### Task
Pick up the anaphylaxis text below from where it stops and continue it in the same style.

### Selected excerpt
A biphasic anaphylactic reaction is a second wave of anaphylaxis symptoms occurring 4–12 hours after the initial reaction has resolved, even without additional allergen exposure. Biphasic reactions occur in approximately 1–20% of anaphylaxis cases and can be more severe than the initial reaction. This is why emergency observation for at least 4–6 hours after epinephrine treatment is standard of care.
Can anaphylaxis occur without hives?
Yes. Hives and skin symptoms are absent in approximately 20% of anaphylaxis cases — particularly cardiovascular and respiratory presentations. The absence of hives does not rule out anaphylaxis. Food-triggered anaphylaxis is more likely to have skin involvement; insect sting and medication-triggered anaphylaxis more commonly present with predominantly cardiovascular or respiratory symptoms.
How quickly does anaphylaxis develop?

### Listed entries
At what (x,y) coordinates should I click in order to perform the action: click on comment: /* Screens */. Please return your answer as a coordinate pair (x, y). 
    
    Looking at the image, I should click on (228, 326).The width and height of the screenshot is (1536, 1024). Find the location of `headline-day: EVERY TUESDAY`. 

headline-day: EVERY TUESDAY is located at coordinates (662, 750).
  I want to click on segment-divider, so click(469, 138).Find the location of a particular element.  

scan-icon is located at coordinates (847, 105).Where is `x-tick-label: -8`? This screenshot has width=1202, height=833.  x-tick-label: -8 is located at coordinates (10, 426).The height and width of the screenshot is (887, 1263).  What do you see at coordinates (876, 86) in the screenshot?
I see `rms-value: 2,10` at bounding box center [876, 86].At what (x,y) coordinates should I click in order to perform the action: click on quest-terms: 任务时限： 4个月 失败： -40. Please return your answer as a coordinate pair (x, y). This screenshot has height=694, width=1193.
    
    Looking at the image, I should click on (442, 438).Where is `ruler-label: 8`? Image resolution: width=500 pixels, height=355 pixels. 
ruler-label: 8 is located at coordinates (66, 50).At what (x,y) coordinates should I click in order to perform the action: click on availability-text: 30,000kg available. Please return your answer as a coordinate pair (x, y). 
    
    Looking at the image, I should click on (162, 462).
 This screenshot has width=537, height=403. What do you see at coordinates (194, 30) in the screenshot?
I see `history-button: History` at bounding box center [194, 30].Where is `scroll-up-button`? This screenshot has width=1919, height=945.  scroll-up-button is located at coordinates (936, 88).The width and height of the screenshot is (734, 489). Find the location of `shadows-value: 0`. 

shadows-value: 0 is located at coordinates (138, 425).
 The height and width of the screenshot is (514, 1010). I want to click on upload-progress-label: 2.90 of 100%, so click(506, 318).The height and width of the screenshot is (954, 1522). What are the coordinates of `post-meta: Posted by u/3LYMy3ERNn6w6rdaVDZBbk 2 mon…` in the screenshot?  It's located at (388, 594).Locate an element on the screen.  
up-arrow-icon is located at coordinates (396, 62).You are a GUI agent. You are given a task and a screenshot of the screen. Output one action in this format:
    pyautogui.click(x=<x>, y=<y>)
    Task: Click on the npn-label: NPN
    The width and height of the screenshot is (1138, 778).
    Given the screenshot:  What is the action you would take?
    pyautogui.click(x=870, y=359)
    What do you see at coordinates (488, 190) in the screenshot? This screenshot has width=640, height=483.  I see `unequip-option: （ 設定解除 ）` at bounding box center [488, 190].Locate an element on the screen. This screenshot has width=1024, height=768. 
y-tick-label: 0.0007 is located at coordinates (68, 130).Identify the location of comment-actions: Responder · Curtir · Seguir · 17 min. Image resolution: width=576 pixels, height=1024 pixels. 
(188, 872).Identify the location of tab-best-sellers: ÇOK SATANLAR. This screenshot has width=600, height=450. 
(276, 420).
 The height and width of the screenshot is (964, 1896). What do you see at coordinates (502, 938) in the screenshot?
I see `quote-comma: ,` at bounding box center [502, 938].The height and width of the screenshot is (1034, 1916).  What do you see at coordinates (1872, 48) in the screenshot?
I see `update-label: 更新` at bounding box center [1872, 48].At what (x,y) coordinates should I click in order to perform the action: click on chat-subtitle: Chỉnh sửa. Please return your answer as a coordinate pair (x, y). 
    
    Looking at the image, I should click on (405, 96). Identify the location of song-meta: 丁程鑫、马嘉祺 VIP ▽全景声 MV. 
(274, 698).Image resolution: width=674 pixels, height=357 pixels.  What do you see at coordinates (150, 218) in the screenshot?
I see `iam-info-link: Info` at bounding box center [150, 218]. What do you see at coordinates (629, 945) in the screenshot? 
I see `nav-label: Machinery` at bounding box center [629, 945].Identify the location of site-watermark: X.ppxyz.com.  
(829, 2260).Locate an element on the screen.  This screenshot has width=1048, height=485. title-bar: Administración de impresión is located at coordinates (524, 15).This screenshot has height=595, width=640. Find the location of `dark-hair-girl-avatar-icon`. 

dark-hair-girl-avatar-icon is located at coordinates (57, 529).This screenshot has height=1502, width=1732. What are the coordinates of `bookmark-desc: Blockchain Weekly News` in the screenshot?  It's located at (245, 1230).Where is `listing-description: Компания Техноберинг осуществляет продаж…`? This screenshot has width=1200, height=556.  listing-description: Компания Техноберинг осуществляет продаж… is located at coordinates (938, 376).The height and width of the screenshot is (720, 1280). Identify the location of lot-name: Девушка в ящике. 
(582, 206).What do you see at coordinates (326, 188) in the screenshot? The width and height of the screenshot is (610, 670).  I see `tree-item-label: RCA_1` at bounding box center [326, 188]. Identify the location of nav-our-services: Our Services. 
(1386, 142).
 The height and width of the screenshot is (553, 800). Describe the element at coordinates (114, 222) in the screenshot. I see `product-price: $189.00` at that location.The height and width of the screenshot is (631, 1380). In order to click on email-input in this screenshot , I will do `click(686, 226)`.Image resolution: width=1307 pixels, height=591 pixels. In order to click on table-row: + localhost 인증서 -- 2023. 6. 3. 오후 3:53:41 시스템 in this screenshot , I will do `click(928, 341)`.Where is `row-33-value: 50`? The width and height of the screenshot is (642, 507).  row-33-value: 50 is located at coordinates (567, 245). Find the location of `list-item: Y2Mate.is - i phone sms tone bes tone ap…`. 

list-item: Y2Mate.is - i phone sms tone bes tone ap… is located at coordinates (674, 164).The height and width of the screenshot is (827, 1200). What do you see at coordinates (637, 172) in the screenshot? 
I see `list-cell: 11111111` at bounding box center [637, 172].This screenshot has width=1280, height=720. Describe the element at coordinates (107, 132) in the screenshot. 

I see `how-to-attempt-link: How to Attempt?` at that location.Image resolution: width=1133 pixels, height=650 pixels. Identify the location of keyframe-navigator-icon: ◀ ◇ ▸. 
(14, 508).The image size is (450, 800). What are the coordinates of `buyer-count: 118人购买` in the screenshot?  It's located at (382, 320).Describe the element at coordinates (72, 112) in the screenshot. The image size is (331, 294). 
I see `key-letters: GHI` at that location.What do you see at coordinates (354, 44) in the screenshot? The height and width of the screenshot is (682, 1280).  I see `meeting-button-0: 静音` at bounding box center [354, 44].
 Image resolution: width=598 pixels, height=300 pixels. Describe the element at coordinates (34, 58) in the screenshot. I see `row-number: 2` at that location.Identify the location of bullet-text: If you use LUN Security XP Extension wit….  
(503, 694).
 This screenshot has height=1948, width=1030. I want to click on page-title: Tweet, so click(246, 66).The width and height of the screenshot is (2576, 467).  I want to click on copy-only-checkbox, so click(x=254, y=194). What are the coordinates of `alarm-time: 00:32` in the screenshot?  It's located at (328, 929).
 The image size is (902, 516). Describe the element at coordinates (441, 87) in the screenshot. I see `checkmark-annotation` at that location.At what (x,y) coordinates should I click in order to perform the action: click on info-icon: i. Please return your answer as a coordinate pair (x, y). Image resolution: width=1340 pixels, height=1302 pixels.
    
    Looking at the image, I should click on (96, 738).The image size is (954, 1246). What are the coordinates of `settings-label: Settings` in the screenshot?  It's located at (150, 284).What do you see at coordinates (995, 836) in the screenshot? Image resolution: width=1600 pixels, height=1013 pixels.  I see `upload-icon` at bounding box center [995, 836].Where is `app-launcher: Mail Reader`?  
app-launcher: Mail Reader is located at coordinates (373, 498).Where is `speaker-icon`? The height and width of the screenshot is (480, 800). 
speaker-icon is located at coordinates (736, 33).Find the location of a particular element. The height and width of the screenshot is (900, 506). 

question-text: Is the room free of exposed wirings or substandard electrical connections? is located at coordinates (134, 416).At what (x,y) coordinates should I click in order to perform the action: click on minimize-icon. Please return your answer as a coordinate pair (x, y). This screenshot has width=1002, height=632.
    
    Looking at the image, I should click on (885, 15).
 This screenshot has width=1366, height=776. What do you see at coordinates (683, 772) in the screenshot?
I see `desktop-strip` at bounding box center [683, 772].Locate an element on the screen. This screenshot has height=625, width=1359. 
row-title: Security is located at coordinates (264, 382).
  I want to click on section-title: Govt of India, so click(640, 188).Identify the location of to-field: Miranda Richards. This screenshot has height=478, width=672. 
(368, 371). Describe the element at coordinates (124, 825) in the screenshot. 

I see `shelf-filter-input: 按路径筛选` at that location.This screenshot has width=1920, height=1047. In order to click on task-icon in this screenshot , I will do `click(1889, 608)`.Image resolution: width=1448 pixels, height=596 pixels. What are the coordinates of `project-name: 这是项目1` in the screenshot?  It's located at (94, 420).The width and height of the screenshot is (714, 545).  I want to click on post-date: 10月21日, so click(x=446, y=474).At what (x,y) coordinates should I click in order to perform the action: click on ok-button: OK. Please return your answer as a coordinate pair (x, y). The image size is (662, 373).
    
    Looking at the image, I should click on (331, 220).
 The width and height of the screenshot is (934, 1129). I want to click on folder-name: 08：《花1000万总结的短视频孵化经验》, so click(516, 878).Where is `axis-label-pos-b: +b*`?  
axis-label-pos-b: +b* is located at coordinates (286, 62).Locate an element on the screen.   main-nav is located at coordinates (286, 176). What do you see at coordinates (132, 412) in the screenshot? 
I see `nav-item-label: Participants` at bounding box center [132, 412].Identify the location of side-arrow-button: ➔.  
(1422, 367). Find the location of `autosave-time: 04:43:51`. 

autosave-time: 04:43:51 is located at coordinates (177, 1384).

### Answer to the problem
IgE-mediated anaphylaxis typically develops within minutes to 30 minutes of allergen exposure. Food anaphylaxis may have a slightly delayed onset (up to 2 hours). Insect sting and intravenous medication anaphylaxis can begin within seconds. The faster the onset, the more severe the potential reaction. Delayed reactions (>2 hours after ingestion) are less likely to be IgE-mediated.
What are the most common anaphylaxis triggers?
The most common triggers for fatal and near-fatal anaphylaxis are: foods (peanuts, tree nuts, shellfish, fish, milk, eggs), insect venom (yellow jacket, honeybee, wasp, hornet, fire ant), medications (penicillin and cephalosporins, NSAIDs, neuromuscular blocking agents), latex, and allergen immunotherapy injections. Exercise-induced anaphylaxis occurs independently or as food-dependent exercise-induced anaphylaxis (FDEIA).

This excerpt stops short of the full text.